IN theory, it is a significant concession by the state, addressing one of the principal demands of militants in Balochistan: along with the release of the so-called missing persons in the province, offering an amnesty to those involved in militancy has been seen as a major step towards the end of the long-running, low-level insurgency in the province. But the announcement by the Balochistan apex committee, a high-level provincial body consisting of government and military officials, of a general amnesty for militants who surrender and the creation of a rehabilitation programme for such militants is unlikely to immediately change the security environment in the province. Unconditional surrenders and handover of arms to the state followed by an attempt to reintegrate armed Baloch into society are not uncommon — indeed, in recent weeks there have been reports of several low-level tribal leaders turning in their weapons to the Balochistan government. The real challenge in Balochistan centres on the militants who, in the vernacular, are believed to have taken to the hills and the non-tribal leaders who are driving much of the insurgency through swathes of Baloch-dominated areas in the province.
Will anyone of those Baloch elements be tempted to opt for even a temporary ceasefire in the wake of the apex committee’s announcements? It seems unlikely. For one, the insurgency itself is believed to have fractured, and splinter groups are harder to induce with state-sponsored incentives as well as more likely to be determined to keep fighting to establish their credentials. More fundamentally, however, none of the rhetoric emanating from the state suggests that there is a rethink of the militarised strategy for dealing with Balochistan’s militancy problems. Consider just some of the heated rhetoric surrounding the China-Pakistan Economic Corridor, with blunt vows by both government and military officials to do whatever is necessary to ensure the project comes to fruition. Given that the principal known opponent in Balochistan of mega development projects by the centre are the Baloch militants, how does the tough line taken on the construction of the CPEC chime with an attempt at a more conciliatory, softer approach towards the militants themselves?

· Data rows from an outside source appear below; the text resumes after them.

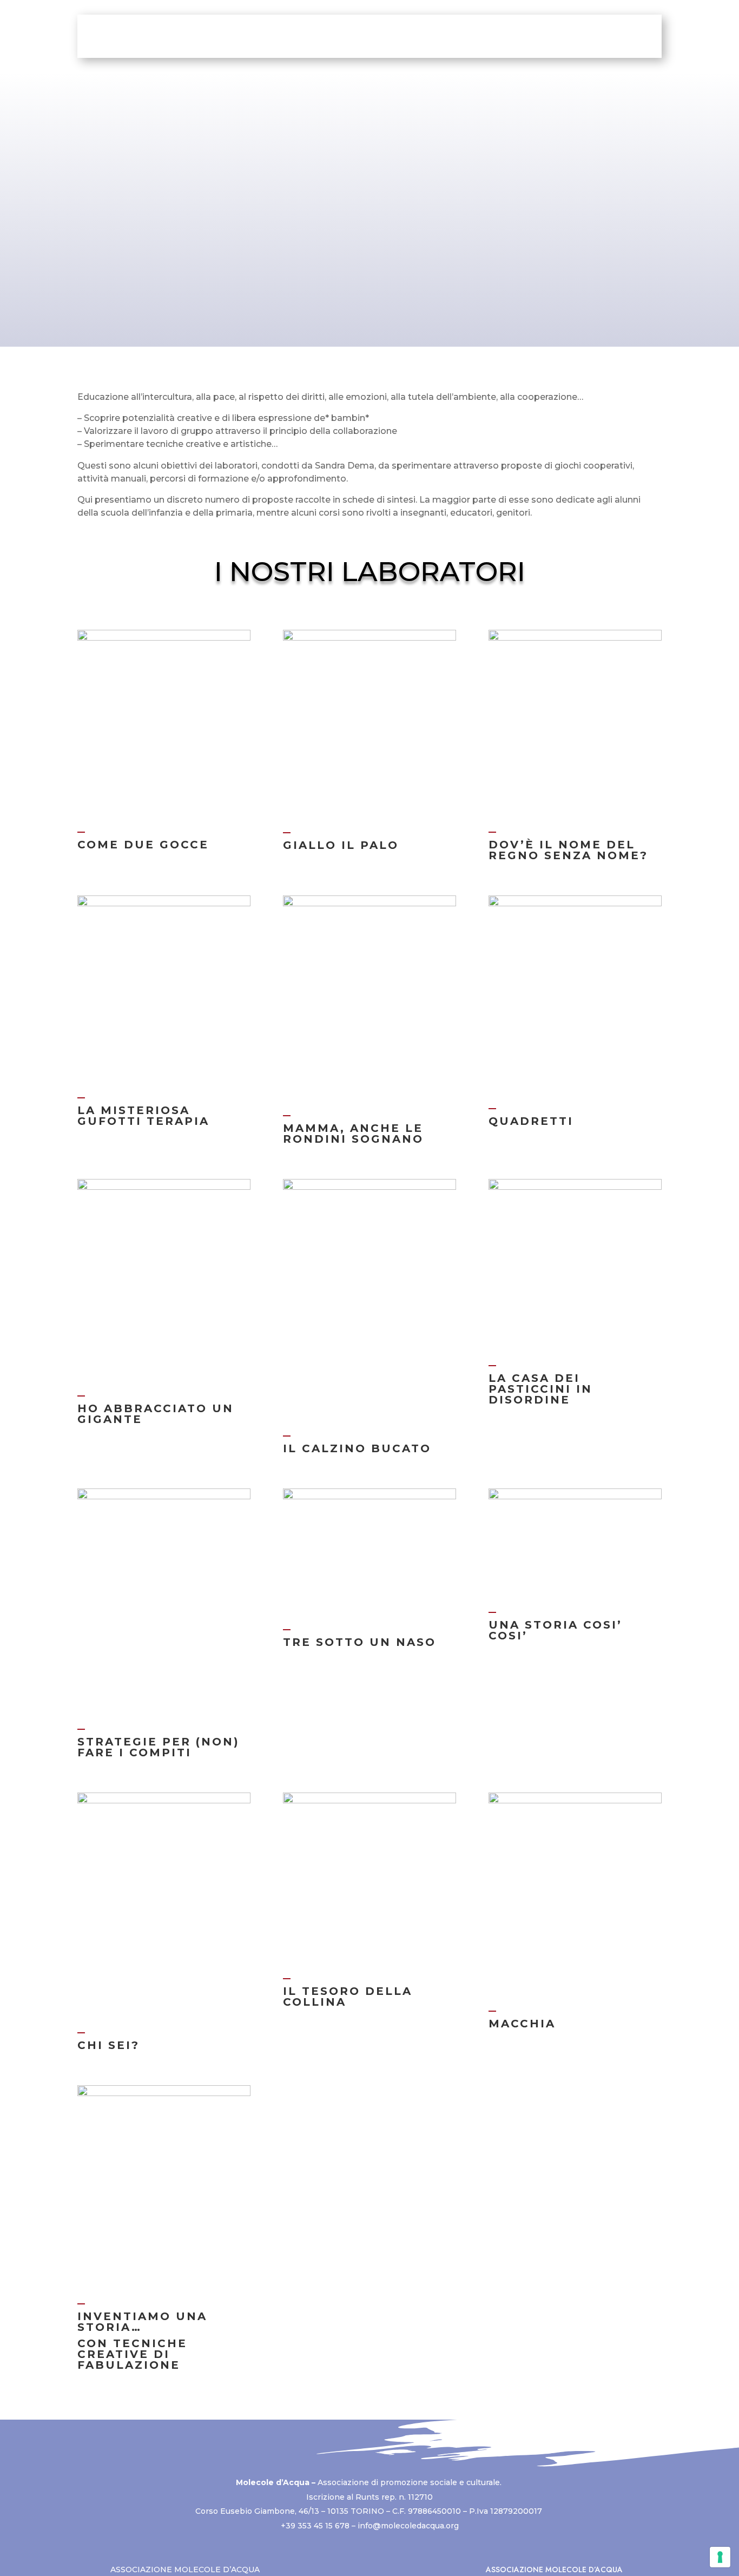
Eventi (488, 36)
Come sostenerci (295, 36)
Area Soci (539, 36)
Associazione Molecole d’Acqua (185, 2569)
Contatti (596, 36)
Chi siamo (204, 36)
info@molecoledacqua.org (408, 2526)
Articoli (442, 36)
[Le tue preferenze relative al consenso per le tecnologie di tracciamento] (720, 2557)
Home (152, 36)
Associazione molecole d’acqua (554, 2569)
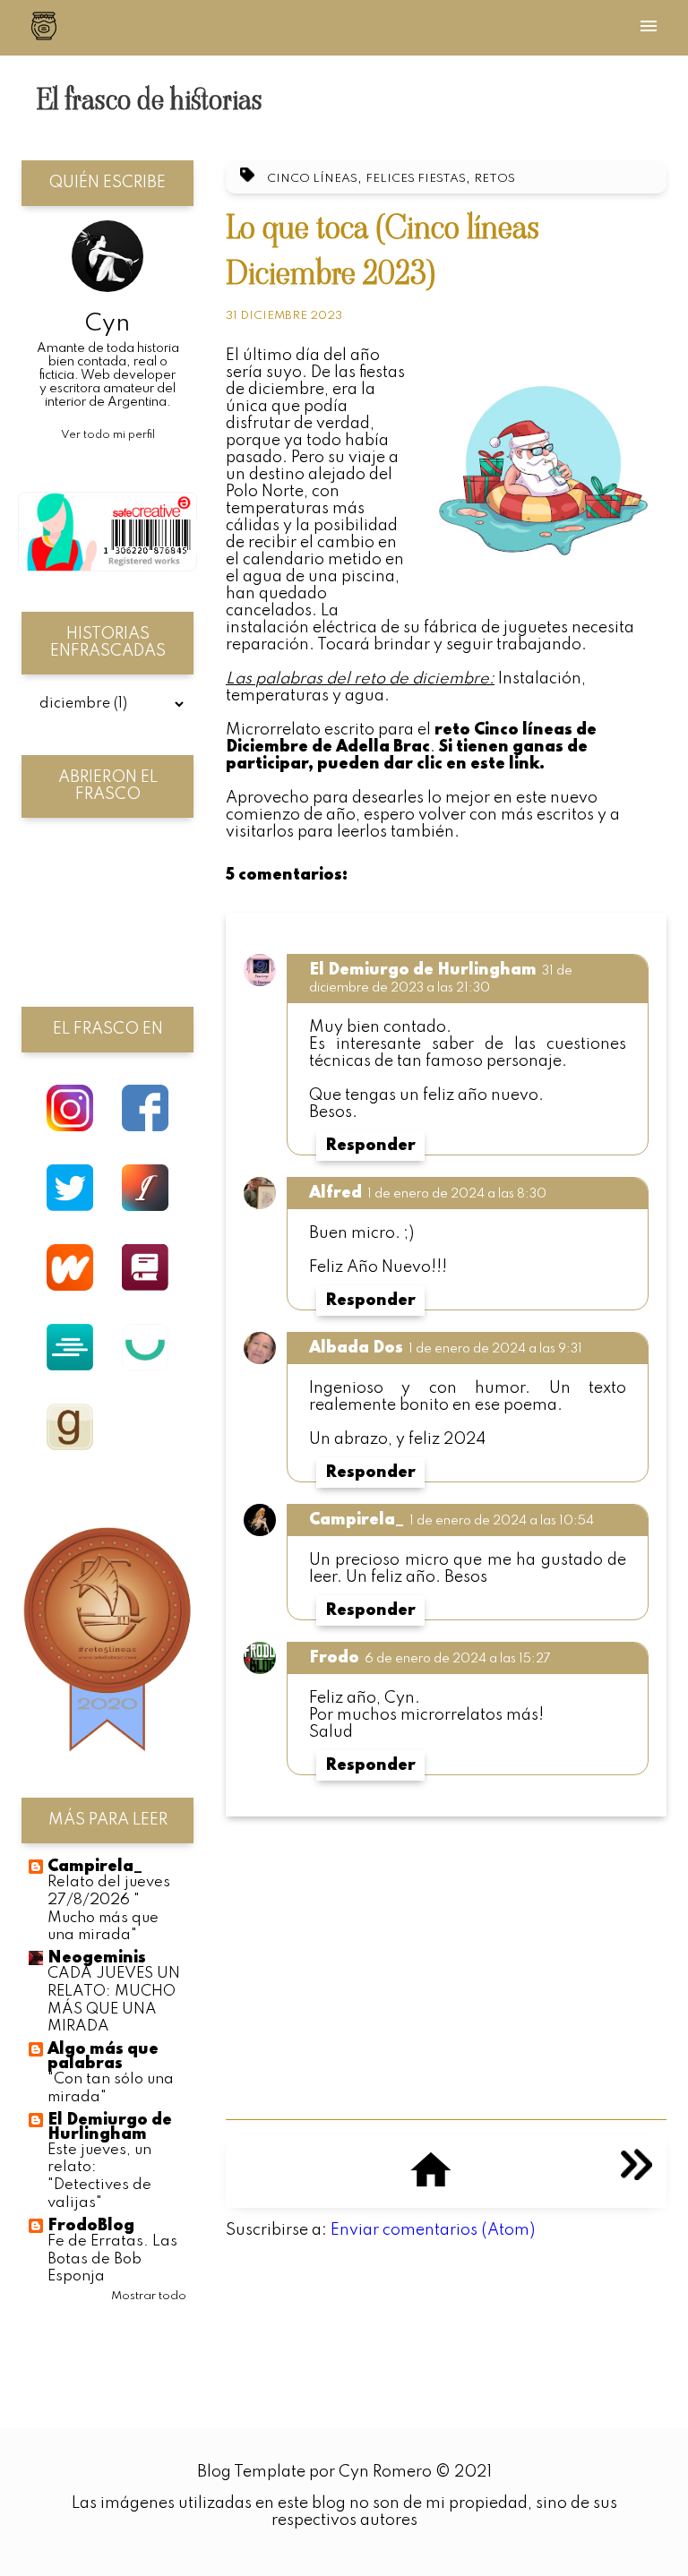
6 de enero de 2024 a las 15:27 (458, 1659)
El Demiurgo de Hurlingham (423, 970)
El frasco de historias (149, 99)
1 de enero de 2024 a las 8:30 (456, 1194)
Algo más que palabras (103, 2056)
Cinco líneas (312, 179)
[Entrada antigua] (636, 2176)
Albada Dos (356, 1348)
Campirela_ (356, 1520)
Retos (494, 179)
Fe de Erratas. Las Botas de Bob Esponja (112, 2259)
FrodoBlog (90, 2226)
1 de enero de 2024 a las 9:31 (495, 1349)
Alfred (335, 1193)
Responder (370, 1146)
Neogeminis (96, 1958)
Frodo (334, 1658)
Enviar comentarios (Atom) (433, 2230)
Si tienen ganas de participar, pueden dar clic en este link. (407, 755)
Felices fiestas (416, 179)
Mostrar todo (148, 2296)
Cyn (107, 324)
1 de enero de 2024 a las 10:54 (501, 1521)
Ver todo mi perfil (108, 435)
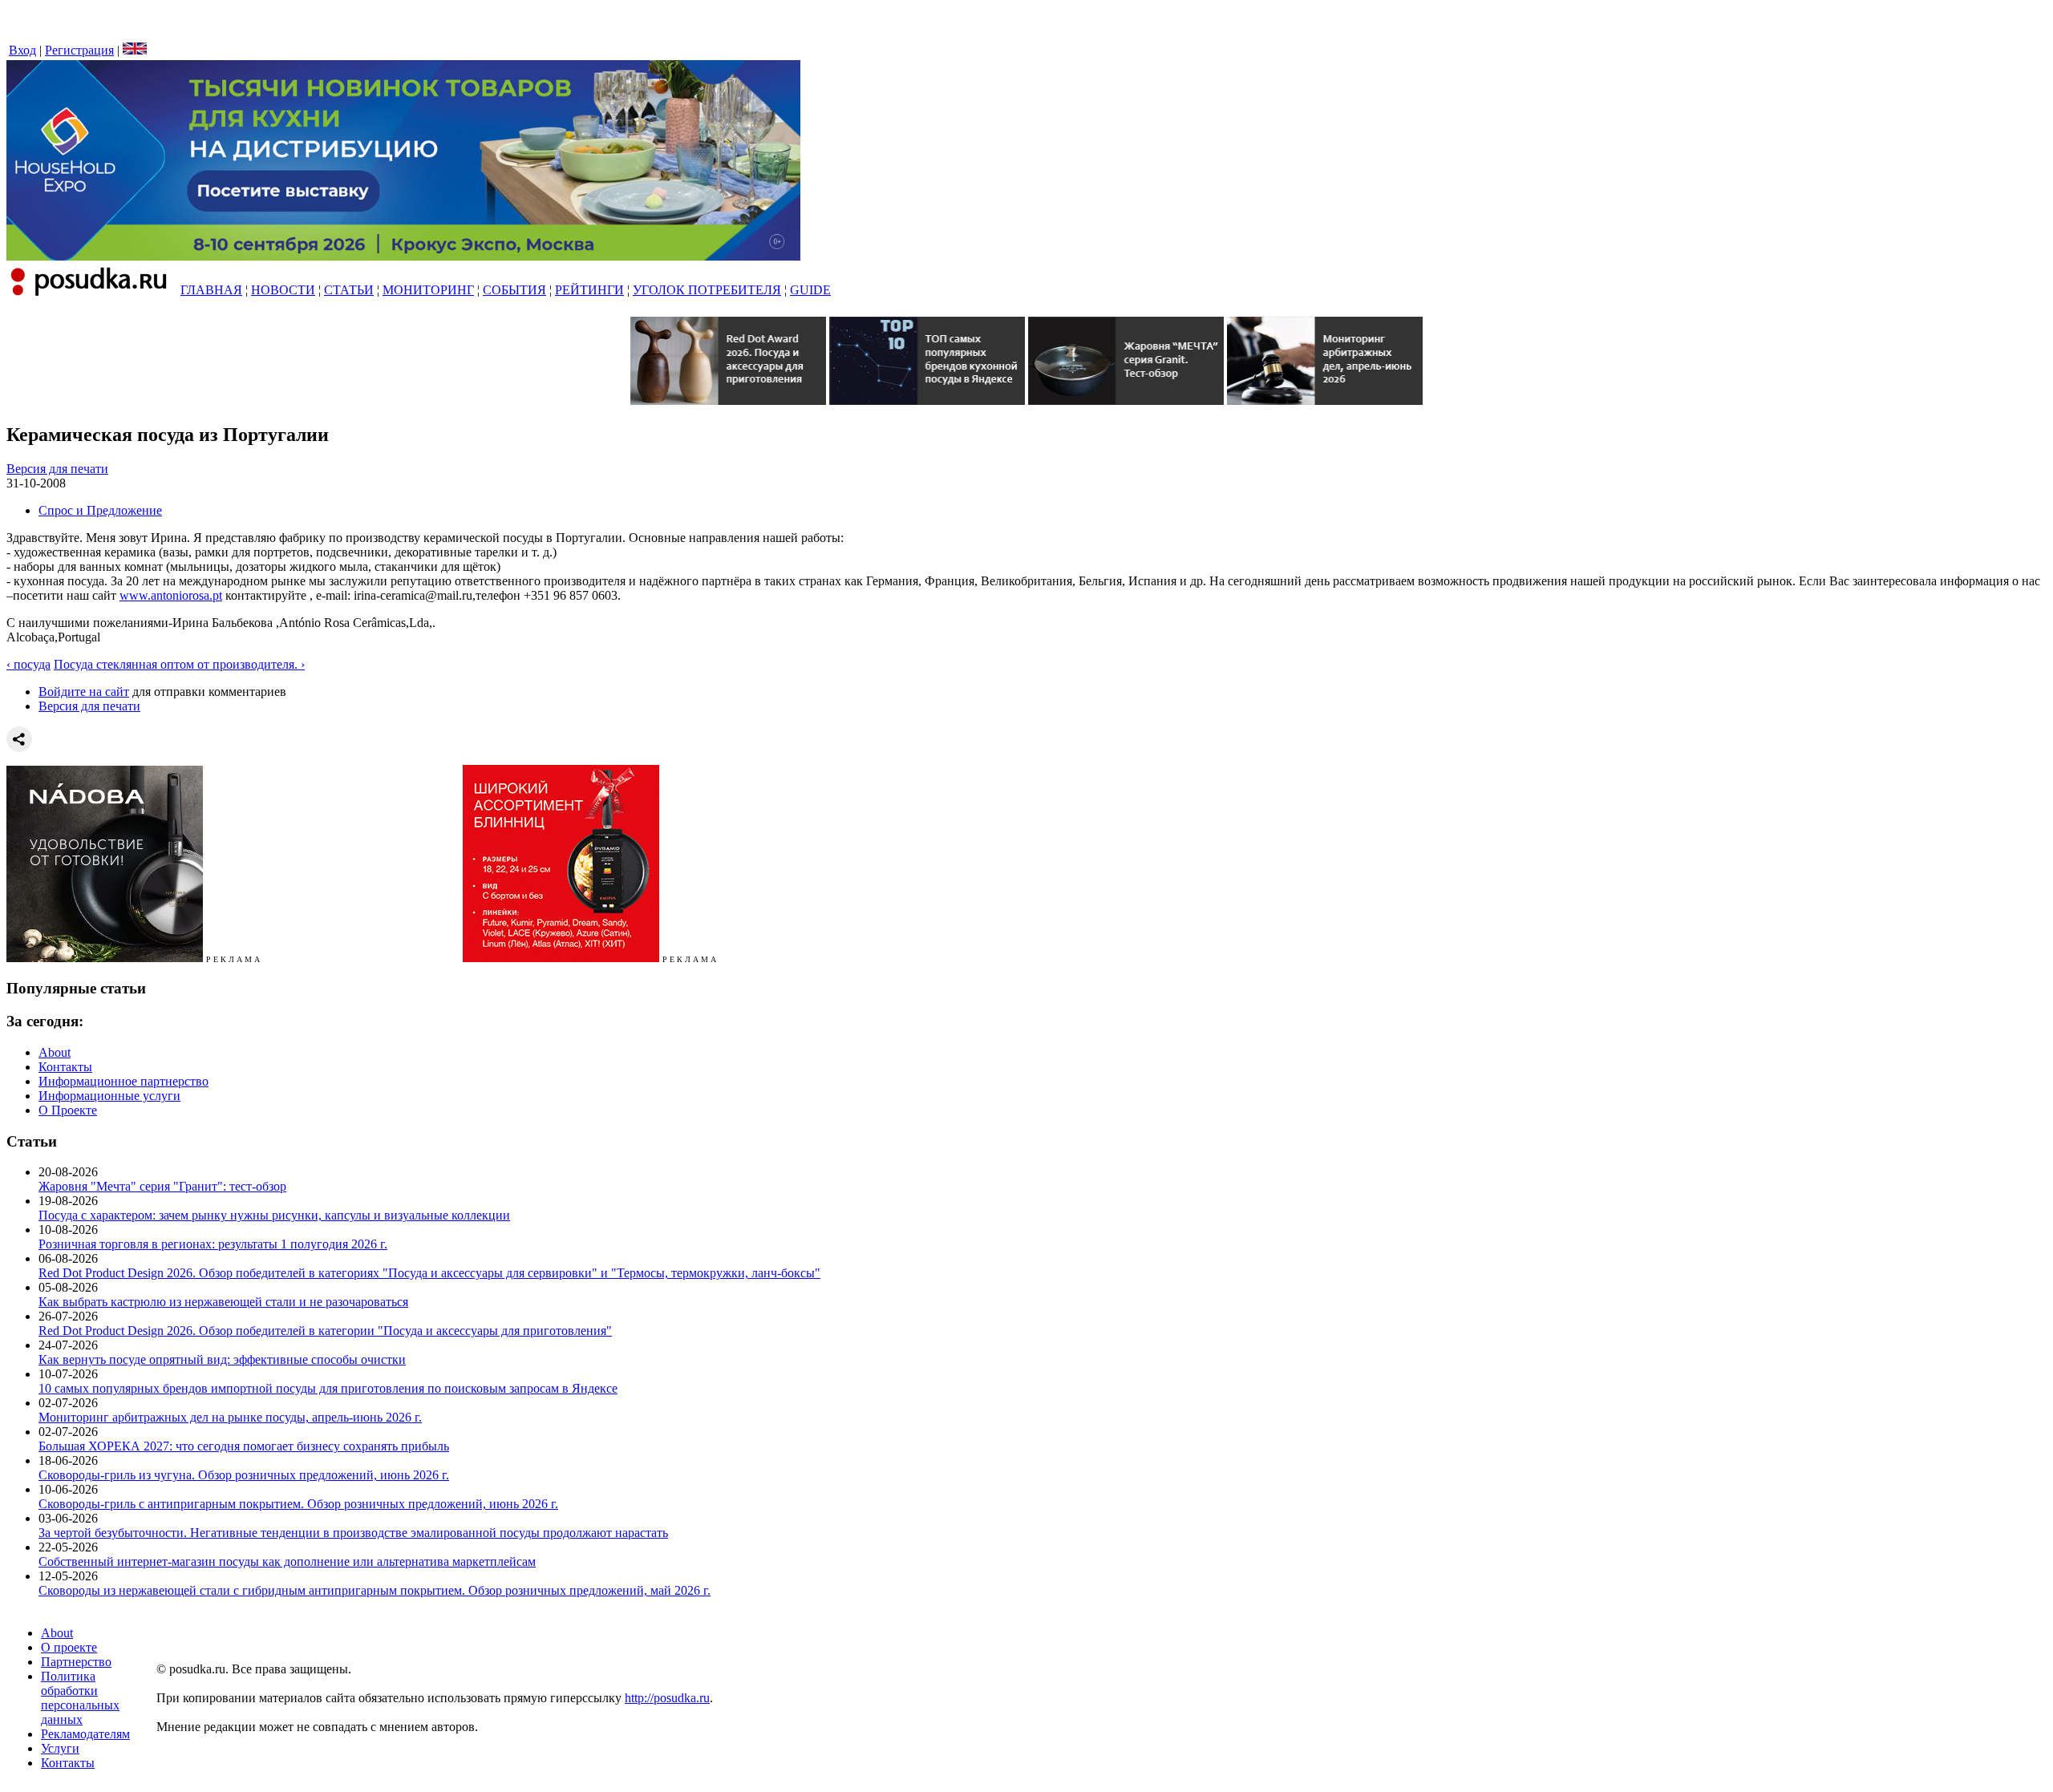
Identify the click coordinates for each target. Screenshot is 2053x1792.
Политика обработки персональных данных (80, 1697)
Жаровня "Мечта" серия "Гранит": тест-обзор (162, 1186)
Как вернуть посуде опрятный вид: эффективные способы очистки (222, 1359)
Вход (22, 50)
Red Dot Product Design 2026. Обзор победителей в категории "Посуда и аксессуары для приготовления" (325, 1330)
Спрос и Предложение (100, 510)
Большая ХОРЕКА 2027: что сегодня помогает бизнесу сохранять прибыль (243, 1446)
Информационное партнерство (123, 1081)
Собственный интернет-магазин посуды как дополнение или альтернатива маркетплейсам (287, 1561)
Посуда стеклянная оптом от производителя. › (179, 664)
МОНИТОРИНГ (428, 290)
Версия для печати (57, 468)
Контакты (65, 1067)
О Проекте (67, 1110)
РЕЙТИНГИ (589, 290)
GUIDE (810, 290)
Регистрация (79, 50)
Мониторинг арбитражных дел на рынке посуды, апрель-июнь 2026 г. (230, 1417)
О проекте (69, 1647)
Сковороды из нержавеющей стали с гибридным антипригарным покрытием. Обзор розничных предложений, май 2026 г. (374, 1590)
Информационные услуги (109, 1095)
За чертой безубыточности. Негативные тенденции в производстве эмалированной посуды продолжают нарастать (353, 1532)
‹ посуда (28, 664)
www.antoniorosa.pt (170, 595)
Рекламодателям (85, 1734)
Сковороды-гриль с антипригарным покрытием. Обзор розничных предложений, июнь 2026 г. (298, 1504)
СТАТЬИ (349, 290)
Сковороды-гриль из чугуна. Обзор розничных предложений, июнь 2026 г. (243, 1475)
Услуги (60, 1748)
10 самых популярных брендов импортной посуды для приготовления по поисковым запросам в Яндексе (328, 1388)
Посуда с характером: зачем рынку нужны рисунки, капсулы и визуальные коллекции (274, 1215)
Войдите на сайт (83, 691)
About (54, 1052)
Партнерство (76, 1662)
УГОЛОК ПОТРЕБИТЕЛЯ (707, 290)
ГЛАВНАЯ (211, 290)
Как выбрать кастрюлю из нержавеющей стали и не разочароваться (223, 1302)
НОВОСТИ (283, 290)
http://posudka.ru (667, 1698)
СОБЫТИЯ (514, 290)
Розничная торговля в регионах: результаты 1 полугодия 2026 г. (212, 1244)
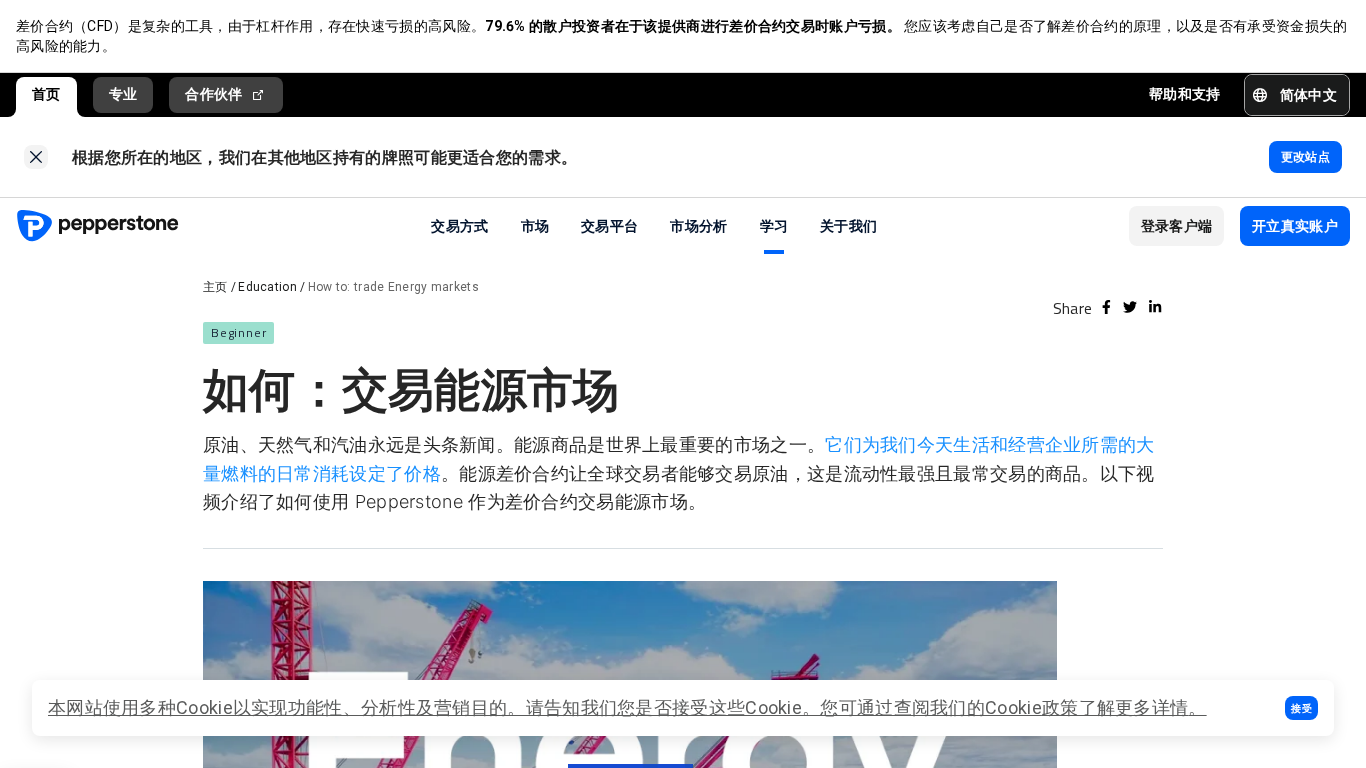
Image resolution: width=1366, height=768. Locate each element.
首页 (46, 94)
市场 (535, 225)
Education (267, 287)
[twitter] (1130, 307)
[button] (1301, 708)
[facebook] (1106, 307)
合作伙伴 (213, 94)
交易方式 (459, 225)
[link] (36, 157)
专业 (123, 94)
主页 (215, 287)
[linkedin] (1155, 307)
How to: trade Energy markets (393, 287)
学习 (774, 225)
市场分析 (698, 225)
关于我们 (848, 225)
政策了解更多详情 (1115, 707)
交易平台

Surely, as the recent Mastung carnage and various other attacks over the years have underscored, the Baloch militants’ violent approach tends to undermine the nationalist goal of a more autonomous and prosperous Balochistan. Surely also the state has a responsibility to, as was reiterated by the committee, to ensure security by taking on irreconcilable and unwaveringly militant elements. But over a decade of trying to pacify Balochistan by crushing armed dissent has yielded precious little: large parts of Balochistan are today as inaccessible and cut off from the rest of the country as they were a decade ago. Balochistan is a political problem that should be settled through political means — until that reality is accepted, Balochistan will continue to bleed.